-- Task brief --
With pictures omitted, the line containing "This screenshot has height=747, width=1280." and all later lines of the records below are to be restated word for word.

-- Dataset extract --
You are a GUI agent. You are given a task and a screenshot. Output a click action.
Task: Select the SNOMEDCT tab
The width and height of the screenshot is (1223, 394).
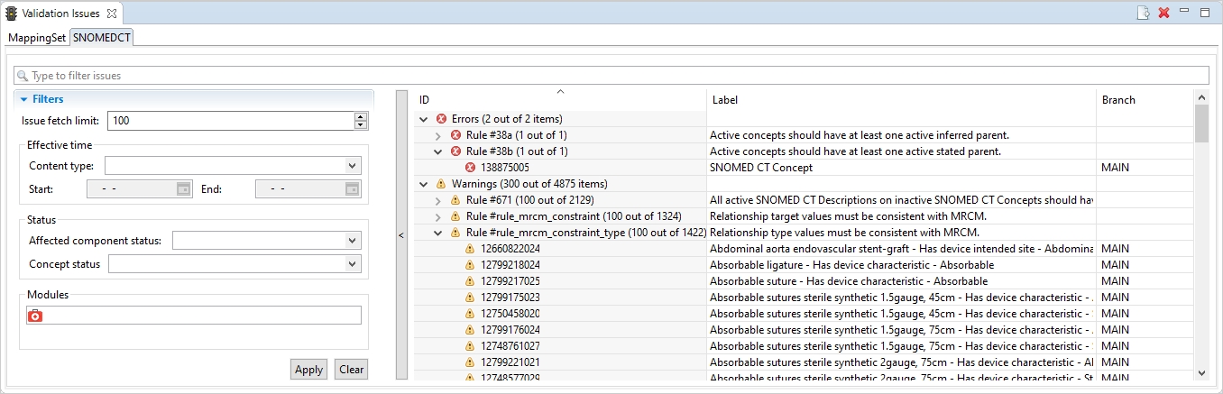pyautogui.click(x=102, y=38)
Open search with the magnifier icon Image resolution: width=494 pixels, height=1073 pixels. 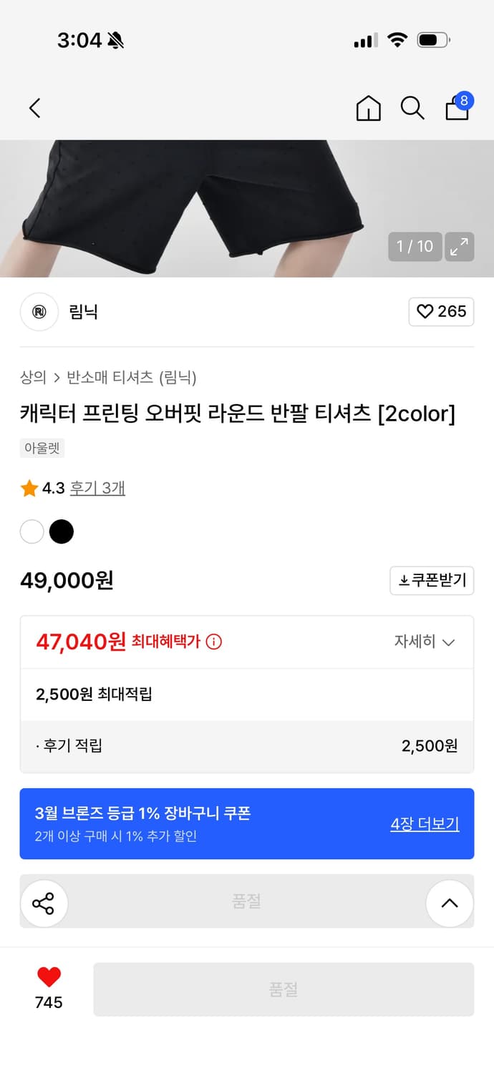[412, 109]
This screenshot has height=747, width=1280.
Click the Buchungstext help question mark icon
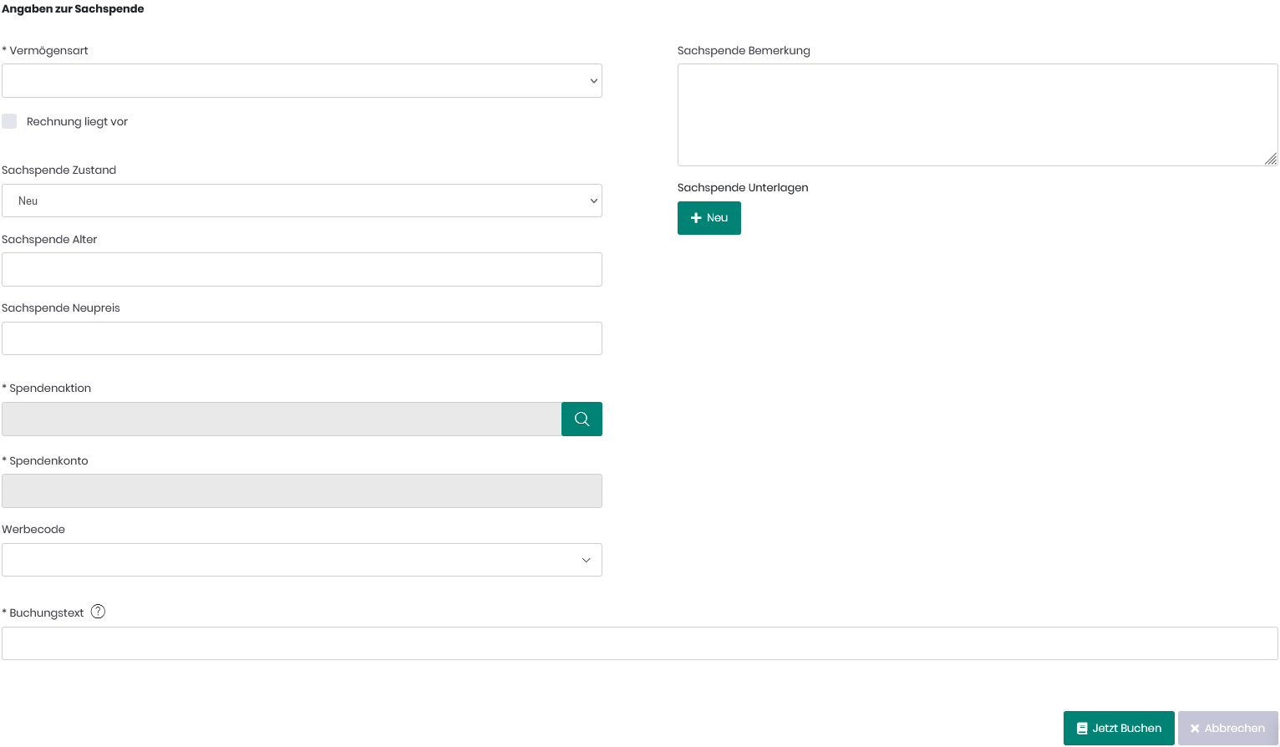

-- Expected answer --
This screenshot has height=747, width=1280.
Click the Buchungstext help question mark icon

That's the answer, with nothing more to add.